In a motion to leave for answer filing on Monday, Sabine -- which comprises Sabine Pass Liquefaction LLC and Sabine Pass LNG LP -- said it opposed motions to intervene by the American Public Gas Association (APGA) and the Gulf Coast Environmental Labor Coalition (GCELC), arguing that both groups failed to meet FERC rules for intervention by not identifying their members or stating what their interests are (see Daily GPI, March 8).
"GCELC's interest clearly is centered in the development of generic policy related to environmental and social issues, not in specific factual or legal arguments raised in this proceeding," Sabine said, adding the APGA was raising "generic policy issues concerning whether the United States should allow the export of domestic natural gas supply and potential alternate uses for natural gas that policymakers should consider."
Sabine is seeking federal approval to build the liquefaction facility at its LNG terminal in Cameron Parish, LA. Once completed, the facility would have the capacity to export about 2.2 Bcf/d on average over a period of one year (see Daily GPI, Jan. 21).
With North American oil and gas shale plays recently being unlocked, LNG export plans are on the table from coast-to-coast-to-coast, offering a tantalizing option for buyers in Europe and the Asia Pacific region that want secure and reliable energy supplies, a Wood Mackenzie Ltd. energy analyst told NGI this week (see Daily GPI, March 24).
If any of the export projects are able to carry gas supplies to overseas ports, North America would begin to integrate with world gas markets -- and higher prices, said Noel Tomnay, who heads Wood Mackenzie's Global Gas Research.
Sabine blasted GCELC's call for an environmental impact statement (EIS) for the project -- instead of the environmental assessment that Sabine Pass supports -- because of impacts on air quality, wetlands, aquatic resources and shoreline security.
"Once again, GCELC relies on conclusory statements that an EIS is warranted," Sabine said. "The project will not result in any impacts to aquatic resources in the port vicinity or any increased demands on the Coast Guard for protection of shoreline security. [Also] Sabine Pass is not proposing to increase ship traffic, and there will be no increase in the number of LNG ships over that reviewed and approved by the Coast Guard."
Sabine also took issue with APGA's protest of the project, arguing that its anti-competitive position was not consistent with current U.S. policy and that the association ignores factual and empirical data.
"APGA appears to believe that disallowing exports will create an oversupply situation in the U.S., and as a consequence, the price of natural gas will significantly decline for U.S. consumers," Sabine said. "But APGA fails to acknowledge that absent adequate economic incentives, producers will shut in wells and investments in production basins will decline.
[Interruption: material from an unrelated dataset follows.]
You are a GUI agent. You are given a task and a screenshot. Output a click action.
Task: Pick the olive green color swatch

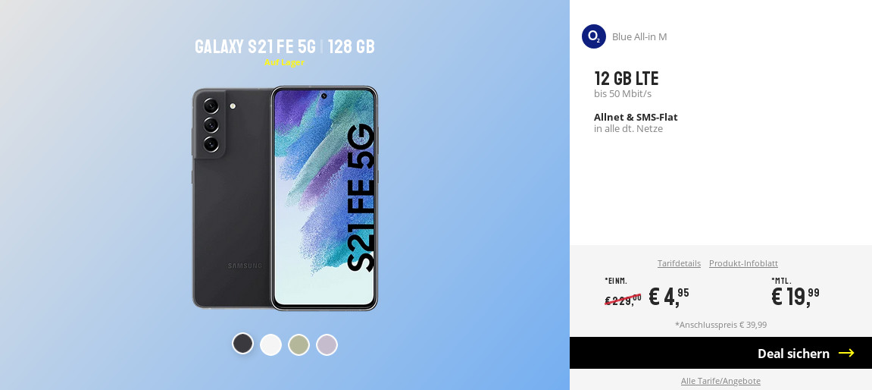coord(298,345)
"The ability to export domestic gas as LNG will greatly expand the market scope and access for domestic natural gas producers and thus serve to encourage domestic production at times when U.S. market prices might not otherwise do so."
Sabine also filed answers to comments by Chevron USA Inc. and Kinder Morgan Louisiana Pipeline LLC (KMLP), two companies that support the project. Addressing Chevron, Sabine said the public forum through FERC was an inappropriate place to discuss its private business matters or its terminal use agreement with Chevron. Sabine then told KMLP that it would not favor one pipeline over another after the project is built.
"Sabine Pass does not intend to discriminate against any future pipeline interconnection with the liquefaction project or against any pipeline in agreeing to any future delivery connection," the company said.
In a related matter, Shell US Gas & Power LLC filed an out-of-time motion to intervene with the FERC on Monday.
"While Shell does not wish to take a position on the LNG export facility application of [Sabine] at this time, Shell nonetheless seeks the opportunity for late intervention because of its substantial interest in the outcome of this proceeding," Shell said.